Washington city ends gun sales by police after AP probe

- BY MARTHA BELLISLE

SEATTLE — The city council in Spokane, Washington, has passed an ordinance prohibitin­g police from selling confiscate­d firearms, citing an Associated Press investigat­ion that found that some guns sold by law enforcemen­t were used in new crimes.

“Disposing of long guns and assault rifles is a sensible approach,” Councilwom­an Candace Mumm told The Associated Press in an email after the 6-1 vote on Monday night. “Instead of spending time recycling weapons, our police staff can get back to the primary mission of solving crimes and protecting the public.”

The Spokane Police Department has sold 311 firearms since 2011, spokesman Officer John O’Brien said. The AP investigat­ion went back to 2010, which included 25 sold that year and brought Spokane’s total to 336 since 2010. The department sold its confiscate­d long guns through an auction house in Post Falls, Idaho, he said. The agency had been destroying forfeited handguns under an ordinance passed in 1993.

The Spokane City Council is the second political entity to order a ban on law enforcemen­t gun sales, citing the AP’s investigat­ion into 6,000 guns sold by law enforcemen­t between 2010 and 2017.

The Metropolit­an King County Council passed an ordinance on Oct. 2 that prohibits the sheriff’s office from selling forfeited firearms.
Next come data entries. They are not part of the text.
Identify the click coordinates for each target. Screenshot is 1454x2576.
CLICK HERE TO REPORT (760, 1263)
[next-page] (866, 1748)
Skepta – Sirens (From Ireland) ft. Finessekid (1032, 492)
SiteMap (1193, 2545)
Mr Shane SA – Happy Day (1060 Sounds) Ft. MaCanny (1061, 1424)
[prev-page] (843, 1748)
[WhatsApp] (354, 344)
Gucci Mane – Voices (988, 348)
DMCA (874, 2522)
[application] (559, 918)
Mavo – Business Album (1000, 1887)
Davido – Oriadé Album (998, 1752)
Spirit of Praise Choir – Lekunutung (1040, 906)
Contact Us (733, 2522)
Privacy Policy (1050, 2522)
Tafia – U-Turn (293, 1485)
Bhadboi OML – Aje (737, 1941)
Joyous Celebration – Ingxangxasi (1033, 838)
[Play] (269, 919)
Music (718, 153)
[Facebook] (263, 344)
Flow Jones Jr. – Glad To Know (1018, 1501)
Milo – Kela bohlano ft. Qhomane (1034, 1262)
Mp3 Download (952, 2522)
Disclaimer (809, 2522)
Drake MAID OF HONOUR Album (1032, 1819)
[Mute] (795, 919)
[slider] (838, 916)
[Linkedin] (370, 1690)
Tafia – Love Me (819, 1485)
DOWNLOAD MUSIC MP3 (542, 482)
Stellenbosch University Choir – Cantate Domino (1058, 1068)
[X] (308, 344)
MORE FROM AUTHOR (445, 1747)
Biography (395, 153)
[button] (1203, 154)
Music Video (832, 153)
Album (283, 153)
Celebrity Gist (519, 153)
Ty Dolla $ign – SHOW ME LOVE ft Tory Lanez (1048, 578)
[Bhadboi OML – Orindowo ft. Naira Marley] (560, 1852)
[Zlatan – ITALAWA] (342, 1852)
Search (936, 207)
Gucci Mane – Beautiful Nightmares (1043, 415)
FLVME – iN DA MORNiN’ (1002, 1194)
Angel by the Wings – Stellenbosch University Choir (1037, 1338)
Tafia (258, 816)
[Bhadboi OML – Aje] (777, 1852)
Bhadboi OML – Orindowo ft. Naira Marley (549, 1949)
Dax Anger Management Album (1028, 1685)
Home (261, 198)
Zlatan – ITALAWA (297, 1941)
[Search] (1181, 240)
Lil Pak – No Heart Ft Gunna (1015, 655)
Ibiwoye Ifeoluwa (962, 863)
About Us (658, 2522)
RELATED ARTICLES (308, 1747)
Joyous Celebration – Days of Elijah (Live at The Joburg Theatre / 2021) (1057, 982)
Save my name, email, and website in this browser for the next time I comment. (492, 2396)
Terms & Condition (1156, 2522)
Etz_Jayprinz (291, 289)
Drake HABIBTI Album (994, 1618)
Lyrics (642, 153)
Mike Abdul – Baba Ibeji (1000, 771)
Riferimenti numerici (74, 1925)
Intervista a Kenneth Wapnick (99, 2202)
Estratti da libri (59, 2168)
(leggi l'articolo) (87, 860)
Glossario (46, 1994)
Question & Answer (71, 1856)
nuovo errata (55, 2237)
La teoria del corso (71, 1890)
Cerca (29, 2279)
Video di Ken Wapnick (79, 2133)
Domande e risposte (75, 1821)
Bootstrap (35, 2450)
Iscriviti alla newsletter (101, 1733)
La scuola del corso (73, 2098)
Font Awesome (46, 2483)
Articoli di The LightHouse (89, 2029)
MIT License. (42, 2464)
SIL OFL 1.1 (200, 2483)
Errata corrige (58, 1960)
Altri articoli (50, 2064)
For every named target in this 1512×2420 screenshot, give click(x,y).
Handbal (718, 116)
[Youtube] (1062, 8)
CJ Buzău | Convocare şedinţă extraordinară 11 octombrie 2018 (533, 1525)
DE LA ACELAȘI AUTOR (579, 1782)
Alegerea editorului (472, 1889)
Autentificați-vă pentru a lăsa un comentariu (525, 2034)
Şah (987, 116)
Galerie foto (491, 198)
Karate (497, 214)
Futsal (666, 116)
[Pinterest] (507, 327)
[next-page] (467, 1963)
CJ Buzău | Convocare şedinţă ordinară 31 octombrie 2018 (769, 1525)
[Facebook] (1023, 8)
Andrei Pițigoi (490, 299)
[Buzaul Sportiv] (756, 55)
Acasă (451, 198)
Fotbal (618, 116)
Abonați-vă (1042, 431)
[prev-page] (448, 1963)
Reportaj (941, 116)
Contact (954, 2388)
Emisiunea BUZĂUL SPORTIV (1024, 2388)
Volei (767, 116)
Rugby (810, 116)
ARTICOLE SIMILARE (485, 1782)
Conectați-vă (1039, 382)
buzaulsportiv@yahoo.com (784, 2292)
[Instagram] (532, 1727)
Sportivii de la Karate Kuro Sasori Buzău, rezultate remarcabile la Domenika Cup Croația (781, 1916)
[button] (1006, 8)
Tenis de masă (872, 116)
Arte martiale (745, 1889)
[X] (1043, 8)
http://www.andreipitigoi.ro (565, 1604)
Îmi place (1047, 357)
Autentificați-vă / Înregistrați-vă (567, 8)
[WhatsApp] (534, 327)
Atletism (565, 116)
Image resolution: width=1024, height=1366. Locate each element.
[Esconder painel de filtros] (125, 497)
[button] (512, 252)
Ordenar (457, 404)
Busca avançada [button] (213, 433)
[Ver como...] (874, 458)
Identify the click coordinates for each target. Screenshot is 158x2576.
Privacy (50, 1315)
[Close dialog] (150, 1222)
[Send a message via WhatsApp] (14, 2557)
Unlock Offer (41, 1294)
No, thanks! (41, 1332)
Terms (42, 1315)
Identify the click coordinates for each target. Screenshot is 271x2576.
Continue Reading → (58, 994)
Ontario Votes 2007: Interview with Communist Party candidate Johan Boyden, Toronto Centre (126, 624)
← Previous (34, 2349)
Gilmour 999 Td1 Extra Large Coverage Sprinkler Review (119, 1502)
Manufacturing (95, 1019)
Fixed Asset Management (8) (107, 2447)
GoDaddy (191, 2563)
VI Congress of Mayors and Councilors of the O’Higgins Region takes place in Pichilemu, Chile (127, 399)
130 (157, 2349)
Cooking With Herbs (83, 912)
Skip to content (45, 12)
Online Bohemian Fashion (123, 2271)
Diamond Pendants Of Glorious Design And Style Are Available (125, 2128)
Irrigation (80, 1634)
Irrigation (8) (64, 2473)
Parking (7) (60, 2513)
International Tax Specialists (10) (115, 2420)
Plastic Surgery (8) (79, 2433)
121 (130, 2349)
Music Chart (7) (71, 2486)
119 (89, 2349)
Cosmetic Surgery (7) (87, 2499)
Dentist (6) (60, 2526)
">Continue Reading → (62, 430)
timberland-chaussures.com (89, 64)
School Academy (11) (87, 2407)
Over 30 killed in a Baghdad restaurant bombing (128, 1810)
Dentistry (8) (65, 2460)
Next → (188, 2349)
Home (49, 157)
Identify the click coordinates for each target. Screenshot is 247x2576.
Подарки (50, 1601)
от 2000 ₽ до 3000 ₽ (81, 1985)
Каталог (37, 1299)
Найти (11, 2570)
“While the practice of selling these firearms back into private hands is legal, a yearlong Associated Press analysis published in January 2018 found more than a dozen firearms sold by law enforcemen­t agencies in Washington since 2010 later became evidence in new criminal investigat­ions,” the council said in its report supporting the ordinance. “The report noted that weapons auctioned by the Washington State Patrol, Kitsap, Pierce and Thurston counties and the Aberdeen, Bonney Lake and Longview police department­s were used in the commission of crimes or to commit suicide.”

The King County Sheriff’s office has been destroying forfeited guns, but the ordinance ensures that practice continues, Council Chair Joe McDermott said.

The guns sold by Spokane police included Winchester .22-caliber rifles, Remington 12-gauge shotguns, a Colt AR-15, a Bulgarian-made AK47-style rifle, a “Romar assault rifle” and several Norinco SKS, 7.62 x 39 mm semi-automatic rifles. One of the Norincos sold for $180, according to police records.

Between 2011 and 2018, the forfeited firearms sales generated $16,787, according to the ordinance. The sales ranged from $633 to about $7,488 in any given year, the ordinance said.

“The books show just a few thousand dollars a year are netted out after paying for the auction fees and the 10 percent fee to the state,” Mumm said before the vote. “This amount does not take into account the expenses that are incurred by the police department for staff time to secure, catalog, process, transport and document the weapons. Nor does it account for the trade and fund balances.

“We may actually be costing the city coffers by reselling and recycling the guns.”

Several members of the public spoke against the ordinance based on their support for the Second Amendment of the U.S. Constituti­on. But Phyllis Holmes, who was on the Spokane City Council when it passed the original measure requiring the destructio­n of handguns, supported the plan.